PHILADELPHIA (News First) — Xfinity is notifying customers of a data breach that may have exposed their personal information, including usernames, passwords, and contact details.
The company said Tuesday that it discovered unauthorized access to its internal systems between October 16 and October 19, 2023, as a result of a software vulnerability disclosed by Citrix on October 10.
Xfinity said it patched and mitigated the vulnerability within its systems, but not before some customer information was likely acquired by hackers. The company said it is still analyzing the data to determine the full extent of the breach.

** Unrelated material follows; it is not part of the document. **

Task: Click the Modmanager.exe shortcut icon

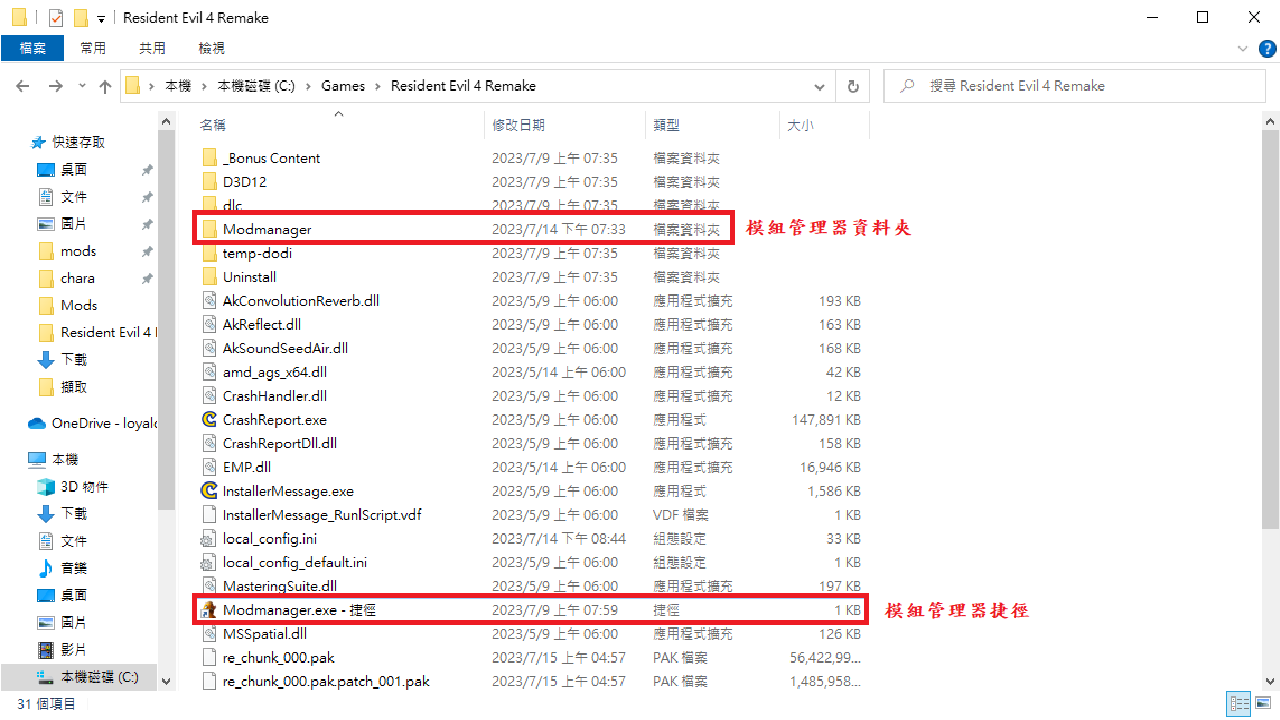Action: [209, 610]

The information in scope included usernames and hashed passwords; for some customers, other information may also have been included, such as names, contact information, last four digits of social security numbers, dates of birth and/or secret questions and answers.
Xfinity said it has required customers to reset their passwords to protect affected accounts. It also urged customers to enable two-factor or multi-factor authentication to secure their Xfinity account, and to change passwords for other accounts that use the same credentials.
The company said it has notified federal law enforcement and initiated an investigation into the incident. It said it is providing notice of the breach through various channels, including its website, email, and news media.
Customers with questions can contact Xfinity’s dedicated call center at 888-799-2560 toll-free 24 hours a day, seven days a week. More information is available on the Xfinity website at www.xfinity.com/dataincident .
Xfinity said it takes its customers’ trust and security seriously, and that it remains committed to investing in technology and protocols to protect its customers.